The task. Where does the word "will" appear in the entries below? Copy each line that holds it.
++++ Material shown ++++
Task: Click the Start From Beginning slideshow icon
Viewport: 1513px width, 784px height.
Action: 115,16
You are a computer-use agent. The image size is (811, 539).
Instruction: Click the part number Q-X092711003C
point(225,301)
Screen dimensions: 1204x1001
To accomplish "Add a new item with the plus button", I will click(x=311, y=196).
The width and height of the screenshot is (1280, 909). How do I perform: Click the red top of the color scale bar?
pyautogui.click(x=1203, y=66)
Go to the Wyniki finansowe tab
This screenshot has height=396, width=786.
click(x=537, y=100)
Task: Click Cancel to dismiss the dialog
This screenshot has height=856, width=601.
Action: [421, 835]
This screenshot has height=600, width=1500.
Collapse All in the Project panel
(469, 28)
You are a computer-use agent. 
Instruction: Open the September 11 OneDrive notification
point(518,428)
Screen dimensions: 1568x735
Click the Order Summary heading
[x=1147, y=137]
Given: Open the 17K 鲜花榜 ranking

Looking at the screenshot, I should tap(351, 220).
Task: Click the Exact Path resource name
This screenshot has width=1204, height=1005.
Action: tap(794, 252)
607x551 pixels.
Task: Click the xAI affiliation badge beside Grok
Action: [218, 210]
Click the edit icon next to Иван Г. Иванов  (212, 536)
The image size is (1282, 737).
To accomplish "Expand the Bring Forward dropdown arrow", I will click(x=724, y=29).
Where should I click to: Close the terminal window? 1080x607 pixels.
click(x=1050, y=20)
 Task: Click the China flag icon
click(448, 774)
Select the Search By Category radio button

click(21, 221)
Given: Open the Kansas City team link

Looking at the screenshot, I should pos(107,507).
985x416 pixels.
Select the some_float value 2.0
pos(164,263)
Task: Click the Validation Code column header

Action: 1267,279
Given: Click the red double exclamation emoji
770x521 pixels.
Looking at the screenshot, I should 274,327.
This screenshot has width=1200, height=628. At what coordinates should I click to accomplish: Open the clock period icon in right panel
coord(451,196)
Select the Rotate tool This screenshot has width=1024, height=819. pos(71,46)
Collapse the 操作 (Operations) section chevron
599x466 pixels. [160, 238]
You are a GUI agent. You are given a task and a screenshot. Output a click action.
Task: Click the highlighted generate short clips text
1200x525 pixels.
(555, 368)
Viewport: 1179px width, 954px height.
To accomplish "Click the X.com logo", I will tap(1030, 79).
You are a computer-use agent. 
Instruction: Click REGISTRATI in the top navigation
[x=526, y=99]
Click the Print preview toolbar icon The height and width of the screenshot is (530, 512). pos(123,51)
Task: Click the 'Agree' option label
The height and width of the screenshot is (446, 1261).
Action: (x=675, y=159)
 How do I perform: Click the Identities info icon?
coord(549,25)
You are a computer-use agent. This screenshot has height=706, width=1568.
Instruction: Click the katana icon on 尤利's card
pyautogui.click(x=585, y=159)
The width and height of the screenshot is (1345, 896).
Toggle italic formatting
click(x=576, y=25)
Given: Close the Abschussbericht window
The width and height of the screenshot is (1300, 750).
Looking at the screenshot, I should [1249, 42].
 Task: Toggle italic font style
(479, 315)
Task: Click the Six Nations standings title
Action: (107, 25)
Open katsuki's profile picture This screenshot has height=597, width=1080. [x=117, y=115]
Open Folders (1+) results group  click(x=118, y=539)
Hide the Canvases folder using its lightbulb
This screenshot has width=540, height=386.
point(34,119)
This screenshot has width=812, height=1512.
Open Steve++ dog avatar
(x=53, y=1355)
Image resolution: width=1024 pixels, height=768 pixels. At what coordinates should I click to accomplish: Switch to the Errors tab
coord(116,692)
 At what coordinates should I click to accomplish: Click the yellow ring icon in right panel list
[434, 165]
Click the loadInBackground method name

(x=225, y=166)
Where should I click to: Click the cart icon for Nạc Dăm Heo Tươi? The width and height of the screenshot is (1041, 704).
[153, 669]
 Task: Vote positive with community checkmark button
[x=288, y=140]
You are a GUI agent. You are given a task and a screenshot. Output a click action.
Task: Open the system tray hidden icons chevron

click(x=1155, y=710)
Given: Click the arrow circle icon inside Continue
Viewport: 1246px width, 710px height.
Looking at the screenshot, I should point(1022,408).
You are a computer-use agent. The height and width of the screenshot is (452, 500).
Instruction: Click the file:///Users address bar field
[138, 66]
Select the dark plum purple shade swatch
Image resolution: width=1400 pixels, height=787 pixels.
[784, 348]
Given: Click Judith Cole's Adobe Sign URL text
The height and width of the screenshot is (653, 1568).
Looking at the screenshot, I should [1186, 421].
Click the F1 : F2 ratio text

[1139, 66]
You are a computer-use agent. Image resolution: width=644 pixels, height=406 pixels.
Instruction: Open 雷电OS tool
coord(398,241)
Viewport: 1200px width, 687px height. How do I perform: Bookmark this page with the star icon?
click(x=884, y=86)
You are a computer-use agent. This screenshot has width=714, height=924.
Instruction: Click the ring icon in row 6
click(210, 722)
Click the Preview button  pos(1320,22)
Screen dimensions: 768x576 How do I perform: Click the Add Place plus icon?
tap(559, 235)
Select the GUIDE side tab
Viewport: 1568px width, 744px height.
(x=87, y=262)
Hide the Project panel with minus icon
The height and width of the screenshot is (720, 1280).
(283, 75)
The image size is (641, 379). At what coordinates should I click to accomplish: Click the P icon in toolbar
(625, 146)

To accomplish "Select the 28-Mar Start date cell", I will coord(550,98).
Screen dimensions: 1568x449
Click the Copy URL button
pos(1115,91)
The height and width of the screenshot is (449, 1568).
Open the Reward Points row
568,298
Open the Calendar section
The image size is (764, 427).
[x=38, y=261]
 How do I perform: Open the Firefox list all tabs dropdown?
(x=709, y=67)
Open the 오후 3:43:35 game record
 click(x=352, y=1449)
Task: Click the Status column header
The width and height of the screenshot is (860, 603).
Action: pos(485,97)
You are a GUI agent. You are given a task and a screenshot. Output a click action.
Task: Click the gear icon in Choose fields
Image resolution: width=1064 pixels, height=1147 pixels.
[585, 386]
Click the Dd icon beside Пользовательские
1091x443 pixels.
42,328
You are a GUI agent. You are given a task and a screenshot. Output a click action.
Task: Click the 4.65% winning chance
++++
Task solution.
To accomplish "Add a new item with the plus button", I will click(x=311, y=196).
To accomplish "Expand the Bring Forward dropdown arrow", I will click(x=724, y=29).
To accomplish "Click the X.com logo", I will tap(1030, 79).
To accomplish "Select the 28-Mar Start date cell", I will coord(550,98).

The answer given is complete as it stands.